» Activity: Whatever comes before the line containing "Given: Expand the Award No. dropdown" stays out; transcribe that line and all that follow to the end of the records exactly, with no pictures.

Collected data

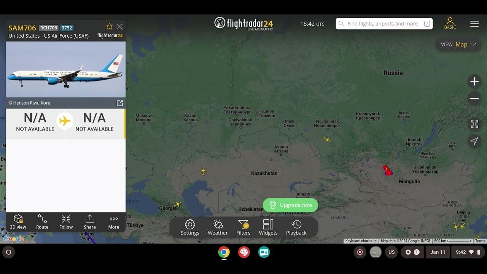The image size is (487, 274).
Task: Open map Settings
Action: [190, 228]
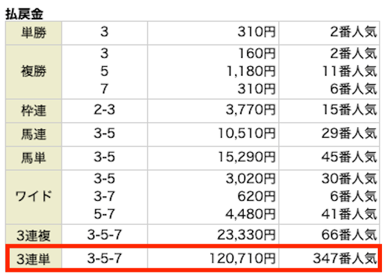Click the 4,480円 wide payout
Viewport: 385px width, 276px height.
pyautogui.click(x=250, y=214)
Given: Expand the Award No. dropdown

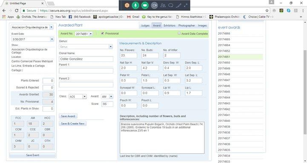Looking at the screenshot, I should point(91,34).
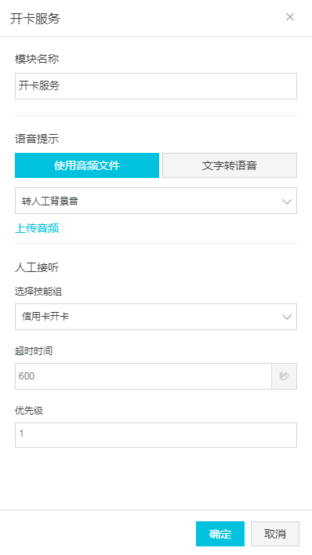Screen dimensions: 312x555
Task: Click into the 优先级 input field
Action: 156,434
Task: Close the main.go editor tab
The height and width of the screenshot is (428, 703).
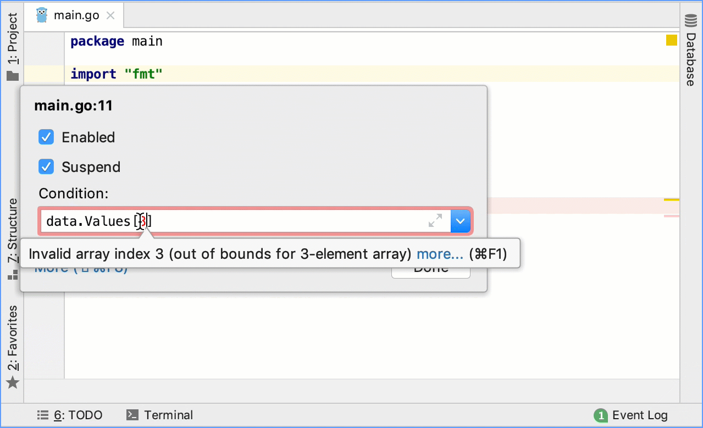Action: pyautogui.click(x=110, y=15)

» Solution for this problem:
Given: Expand the Award No. dropdown

Looking at the screenshot, I should point(91,34).
Screen dimensions: 312x555
Task: Click into the 优先级 input field
Action: 156,434
Task: Close the main.go editor tab
The height and width of the screenshot is (428, 703).
Action: pyautogui.click(x=110, y=15)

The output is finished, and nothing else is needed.